That practical feedback matters because teachers are the ones translating curriculum into instruction. If the design is awkward, unclear, or unrealistic, student learning feels the effect very quickly.
A strong teacher survey in this area also helps leaders distinguish between implementation issues and design issues. If one team struggles while another succeeds, the challenge may be training or support. If nearly everyone reports the same frustration, the curriculum itself may need revision.
5 Sample Questions
How aligned is the new curriculum with state or national standards?
Which units require additional supplemental materials to meet learning objectives?
How well do the provided assessments measure student mastery?
Describe challenges you faced while differentiating the new curriculum.
Would you recommend district-wide adoption of this curriculum? Why or why not?
These questions are useful because they invite both ratings and reasoning. A yes or no answer about adoption is helpful, but the explanation is where the real decision-making value lives.
On top of that, these teacher questionnaires give you a way to compare responses across subjects, grade levels, or school sites. One program may work beautifully in one context and struggle badly in another.
When you analyze the data, pay close attention to recurring comments about pacing, rigor, and accessibility. Those three areas often reveal whether the curriculum supports quality instruction or quietly creates more planning work for teachers.
If you act on the findings, teachers are more likely to trust future pilots and reviews. If you ignore them, you risk sending the message that feedback was invited only for decoration. And nobody enjoys being used as a decorative data source.

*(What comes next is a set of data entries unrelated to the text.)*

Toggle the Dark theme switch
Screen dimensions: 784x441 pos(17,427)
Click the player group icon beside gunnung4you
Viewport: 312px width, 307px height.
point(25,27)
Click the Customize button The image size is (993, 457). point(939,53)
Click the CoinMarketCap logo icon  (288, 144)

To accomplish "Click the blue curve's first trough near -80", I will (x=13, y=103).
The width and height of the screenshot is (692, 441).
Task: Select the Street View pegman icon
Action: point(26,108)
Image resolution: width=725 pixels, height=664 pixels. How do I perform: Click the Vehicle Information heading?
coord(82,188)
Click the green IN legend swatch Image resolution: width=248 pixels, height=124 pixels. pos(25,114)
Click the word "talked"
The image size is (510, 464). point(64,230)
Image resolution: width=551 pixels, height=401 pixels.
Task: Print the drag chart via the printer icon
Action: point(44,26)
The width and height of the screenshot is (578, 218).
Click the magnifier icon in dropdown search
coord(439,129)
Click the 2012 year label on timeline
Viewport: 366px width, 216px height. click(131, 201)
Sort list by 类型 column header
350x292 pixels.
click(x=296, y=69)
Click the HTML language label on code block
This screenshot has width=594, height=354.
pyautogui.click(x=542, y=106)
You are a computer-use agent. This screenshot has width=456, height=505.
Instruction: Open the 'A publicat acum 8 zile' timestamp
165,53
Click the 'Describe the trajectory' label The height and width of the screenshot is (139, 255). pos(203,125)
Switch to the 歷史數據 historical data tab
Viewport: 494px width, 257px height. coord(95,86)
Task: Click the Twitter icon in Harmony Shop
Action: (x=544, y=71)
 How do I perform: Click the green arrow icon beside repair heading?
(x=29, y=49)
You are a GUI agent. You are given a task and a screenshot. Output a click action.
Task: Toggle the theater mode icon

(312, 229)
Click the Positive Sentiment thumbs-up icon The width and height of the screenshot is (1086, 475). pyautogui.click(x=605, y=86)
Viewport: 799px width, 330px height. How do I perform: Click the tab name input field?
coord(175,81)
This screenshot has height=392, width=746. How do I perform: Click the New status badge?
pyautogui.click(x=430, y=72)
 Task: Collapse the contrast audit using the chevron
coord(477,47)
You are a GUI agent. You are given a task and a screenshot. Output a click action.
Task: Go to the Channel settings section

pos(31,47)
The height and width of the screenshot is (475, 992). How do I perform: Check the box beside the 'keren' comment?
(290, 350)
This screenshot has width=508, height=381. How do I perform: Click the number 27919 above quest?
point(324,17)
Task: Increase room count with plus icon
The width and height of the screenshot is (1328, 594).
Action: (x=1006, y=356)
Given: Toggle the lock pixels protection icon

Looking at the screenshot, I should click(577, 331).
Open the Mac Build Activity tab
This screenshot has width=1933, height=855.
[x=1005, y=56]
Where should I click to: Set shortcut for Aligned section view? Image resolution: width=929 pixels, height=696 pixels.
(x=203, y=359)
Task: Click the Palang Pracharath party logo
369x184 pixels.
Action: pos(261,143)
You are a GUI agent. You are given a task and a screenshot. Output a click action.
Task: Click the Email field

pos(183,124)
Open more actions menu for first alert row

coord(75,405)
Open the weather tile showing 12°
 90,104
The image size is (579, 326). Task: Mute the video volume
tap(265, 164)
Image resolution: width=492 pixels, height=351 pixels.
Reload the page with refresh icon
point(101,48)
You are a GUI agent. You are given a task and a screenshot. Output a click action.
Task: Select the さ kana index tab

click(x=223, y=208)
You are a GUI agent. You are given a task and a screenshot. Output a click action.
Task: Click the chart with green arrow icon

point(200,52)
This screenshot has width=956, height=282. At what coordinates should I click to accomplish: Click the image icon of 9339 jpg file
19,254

Technology Integration & Digital Literacy Survey
Technology only improves learning when teachers can use it with confidence.
Why & When to Use
Before investing in new platforms, devices, or digital tools, it is wise to ask teachers what is already working and what is getting in the way. A well-built questionnaire for teacher survey questions can reveal whether the challenge is access, training, confidence, reliability, or all four wearing the same trench coat. These teacher questionnaires help you make better decisions before spending time and money.
This survey is especially useful before launching a 1:1 device initiative, introducing a new LMS, or expanding digital learning expectations. It also works after implementation, when you need feedback on actual use rather than hopeful planning.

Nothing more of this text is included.